Just How Hard Is It? Really, Tell Me. I Need To Know.

There are people who plan and there are people who do not plan. The planners get irate, stressed out, freaked, annoyed, angry (or any other great word) when the non-planners don’t have a plan for anything. I am a planner, my husband is not. This has become a major issue for me mostly because he won’t tell me what he is thinking or how we are going to do something when he really doesn’t know. I understand the reasoning that “you can’t plan for everything”, but that isn’t exactly true.

I have multiple examples to back this up:

1. Pregnancy: If you do not want a bun in the oven then you have options.

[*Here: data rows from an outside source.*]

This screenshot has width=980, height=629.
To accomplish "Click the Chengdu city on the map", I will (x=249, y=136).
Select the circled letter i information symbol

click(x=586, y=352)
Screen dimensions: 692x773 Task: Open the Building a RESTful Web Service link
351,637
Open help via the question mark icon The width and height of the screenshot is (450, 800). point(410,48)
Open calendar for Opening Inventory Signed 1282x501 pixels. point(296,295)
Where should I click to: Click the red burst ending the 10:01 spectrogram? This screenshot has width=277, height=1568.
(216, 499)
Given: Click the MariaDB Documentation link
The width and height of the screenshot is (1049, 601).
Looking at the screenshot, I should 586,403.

These options are called contraceptives. If a contraceptive turns out to be faulty then you can do three things: a. have an abortion, b. put the baby up for adoption, c. decide on taking care of the child yourself. If a teenager can think of these, then clearly an adult can.

2. Death: If you die you also have options. You can just leave all your debt and woes on the survivors. You can set up your lot in the cemetery, set up a will, set up a way for the debts to be paid, and even set up how you want your possessions separated. This shows that even the dead can plan things out.

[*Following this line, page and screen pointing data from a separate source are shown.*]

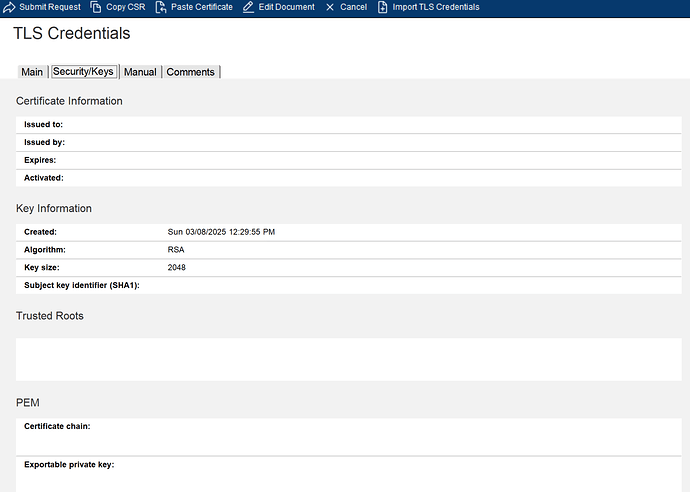Click the Paste Certificate clipboard icon
This screenshot has width=690, height=492.
point(161,7)
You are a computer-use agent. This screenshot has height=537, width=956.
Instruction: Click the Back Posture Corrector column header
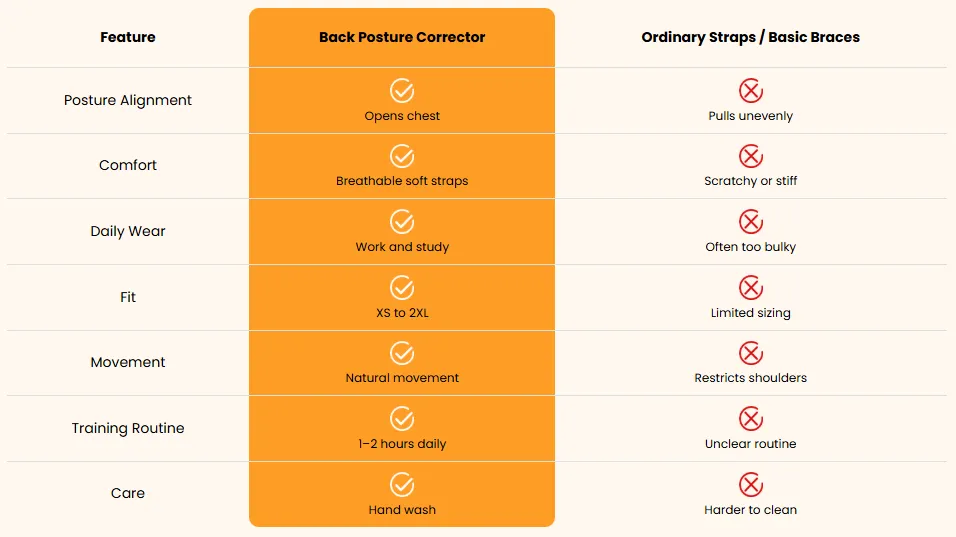click(402, 37)
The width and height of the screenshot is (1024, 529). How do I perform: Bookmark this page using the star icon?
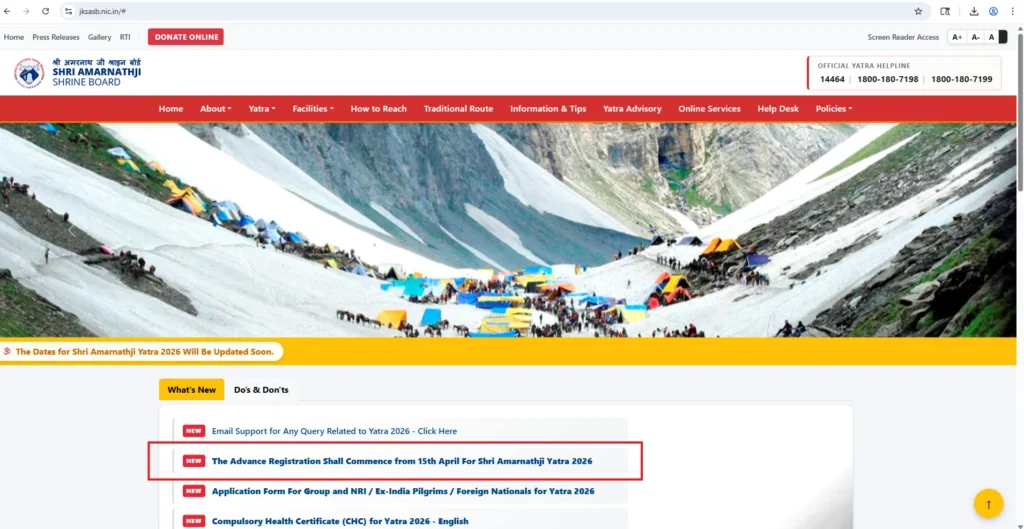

3. Weather: If your area is prone to: Tornadoes= get a cellar that is deep underground, with provisions. Hurricanes= get sandbags for those pesky doors. Get plenty of water and food. Have a generator handy for the irritating lack of electricity. Flooding= get insurance, have a pump for your house, and possibly find the appropriate level of the water when you think it’s the best to evacuate. Earthquakes= have provisions ready. Secure furniture to the walls. And even stand at a door jamb if it happens.

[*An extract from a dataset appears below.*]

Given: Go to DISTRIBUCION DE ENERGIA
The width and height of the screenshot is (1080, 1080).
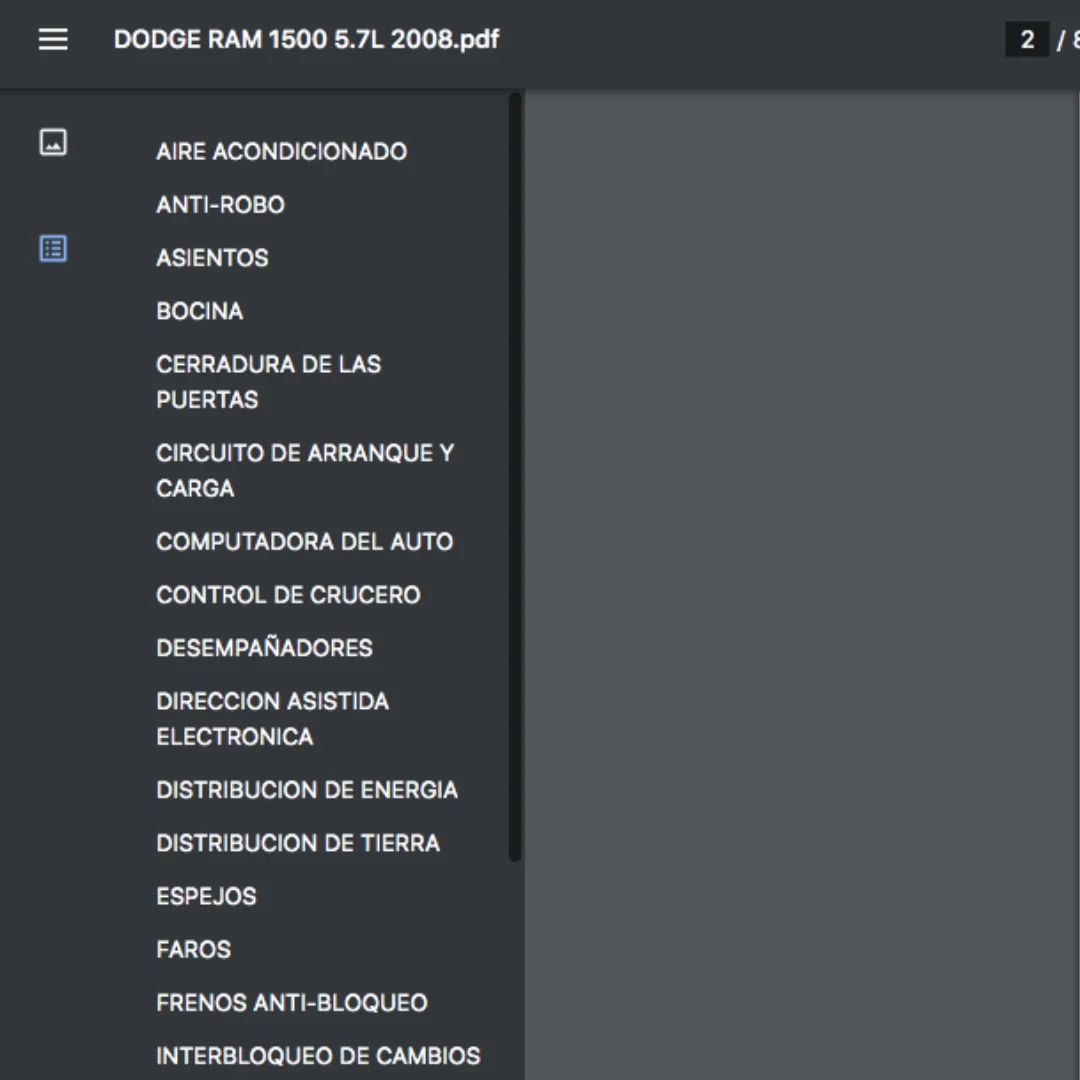Looking at the screenshot, I should click(x=306, y=790).
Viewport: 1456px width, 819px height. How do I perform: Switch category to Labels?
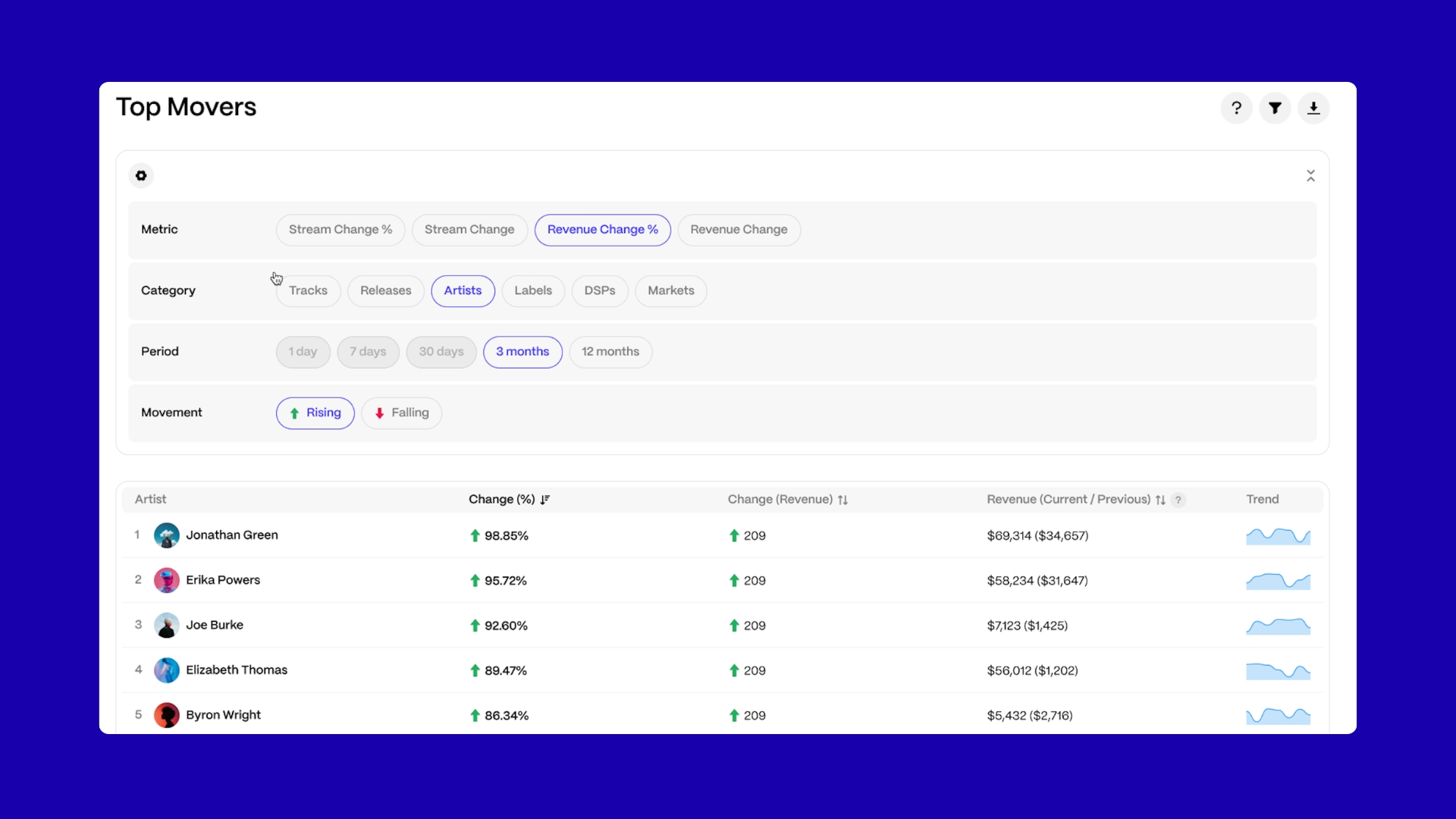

4. Intruders: Have an alarm system that only you know the password to. Have a guard dog. Or even, have a weapon.

5. Rape: Scream “FIRE”. Learn self-defense. Have pepper spray or something to protect yourself with (i.e. my daddy had me hold onto a rusty screwdriver and told me to aim for the eye and leave it there).

6. Injury: Learn CPR. Call 911. Have a First Aid Kit nearby.

7. Fire: Have an escape route figured out. Have a working extinguisher. Call 911 at a neighbors house.

NOTE: If you have children, include them in the plans. Treat it like a game so that they won’t be too bored to forget or too scared. When it comes to the weather, it may be best to revise the plan that best suits the needs of your children.

These are just 7 things that may not be preventable, but you will at least know what you are doing. Sure, for most non-planners this is common sense and the planners will think so too, but non-planners, you need to realize that with stressful times it is helpful for you to tell the planner you live with or know what you plan on doing. It doesn’t need to be extensive. It doesn’t need to be completely up to par. But you do have to make one and stand by your decisions or else the planner will feel not validated as a person. If you have a problem making a plan, have the planner make it and then talk it over if there is something that just doesn’t work for you, but you HAVE TO TALK IT OUT.

Really, just how hard is it? Tell me. I need to know.

3 thoughts on “Just How Hard Is It? Really, Tell Me. I Need To Know.”

  1. I know how you feel. They can be hard to live with, but think about how the non-planner feels. Maybe he doesn’t like to be so uptight, and likes the sense of adventure that not planning brings him. Going with the flow, so to speak. Maybe the planner should look at herself before casting stones at the non planner. Just a suggestion. 🙂

    1. Oh, I know what you mean. It’s just difficult at times. But you can have a minor plan and still not be uptight. You can still be loosey-goosey and have a minor plan.